Michonne et Andrea parviennent à survivre dans un monde où tout s’oppose à elles. Les vivants, les morts-vivants et les normes sociales œuvrent pour qu’elles échouent, mais elles parviennent à trouver en elles les ressources pour combattre malgré l’oppression. Qui plus est, leurs semblables de sexe féminin échouent presque toutes là où elles réussissent. En terminant, il est bon de noter que Kirkman a été grandement critiqué pour l’image qu’il donne des femmes dans son récit et qu’en réaction à cela, il est possible d’observer, dans les numéros plus récents, que plusieurs personnages féminins ont une place plus importante. Par contre, cela durera-t-il et, surtout, le message s’étendra-t-il à plus large échelle? Il est bien qu’un auteur puisse prendre conscience et réaliser son erreur, mais c’est tout le genre littéraire qui s’intéresse peu aux femmes d’action 3 et qui devrait sortir de son immuabilité.
1. L’abréviation «TWD» signifie «The Walking Dead» et est suivi du numéro (issue) dont est tirée la citation ou l’image. Les pages ne sont pas paginées et le numéro est donc l’information la plus précise que nous pouvons fournir.
2. Pour plus d’informations à ce sujet, il est possible de lire le mémoire de maîtrise This isn’t about women’s rights: la classification genrée des personnages dans la bande dessinée postapocalyptique The Walking Dead de Robert Kirkman, de l’auteure de ce texte.
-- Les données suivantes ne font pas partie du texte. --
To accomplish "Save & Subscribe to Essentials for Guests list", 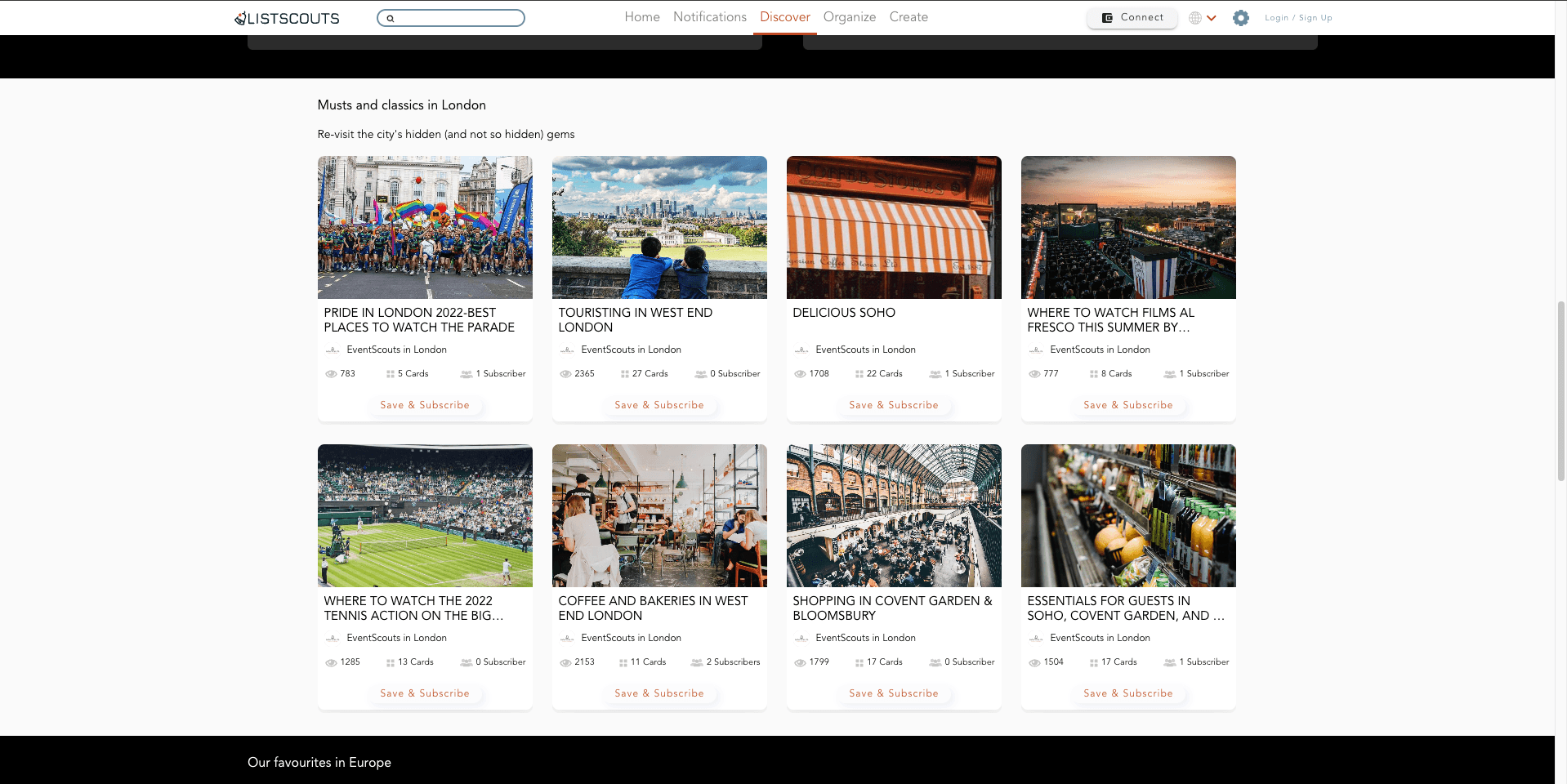I will (x=1127, y=693).
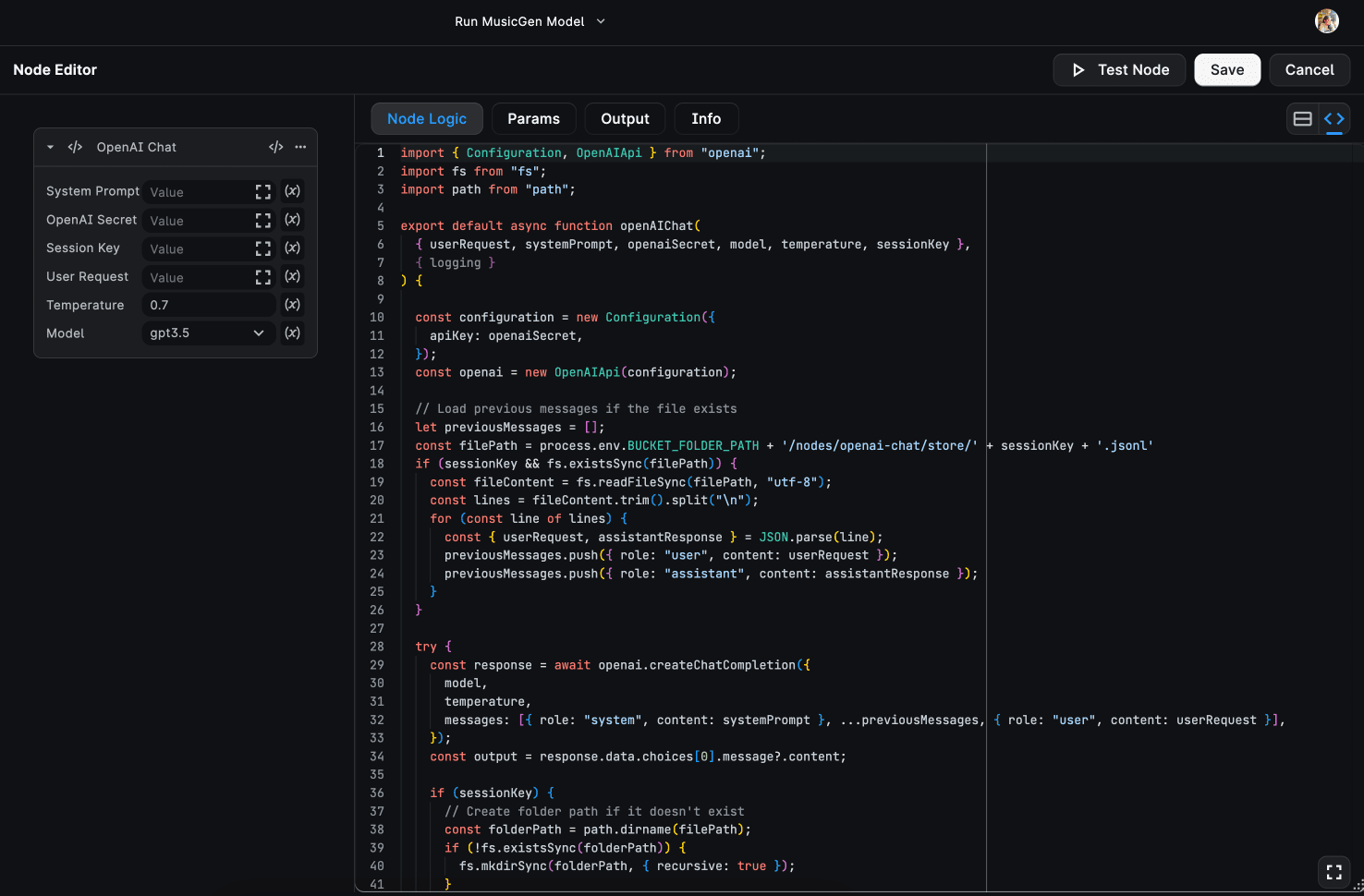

Le 2e chapitre aborde ce sujet
3. Selon Walt Hickey, qui a analysé les publications de Marvel et DC Comics, «[f]emales make up about one in four comic book characters». Michael R. Lavin, dans Women in comic books, et Jamelle Bouie, dans Diversity in Comics. A call for more voices in the medium, affirment eux aussi que les femmes sont très peu illustrées dans les pages de la bande dessinée américaine, bien qu’elles constituent 50 % de la population.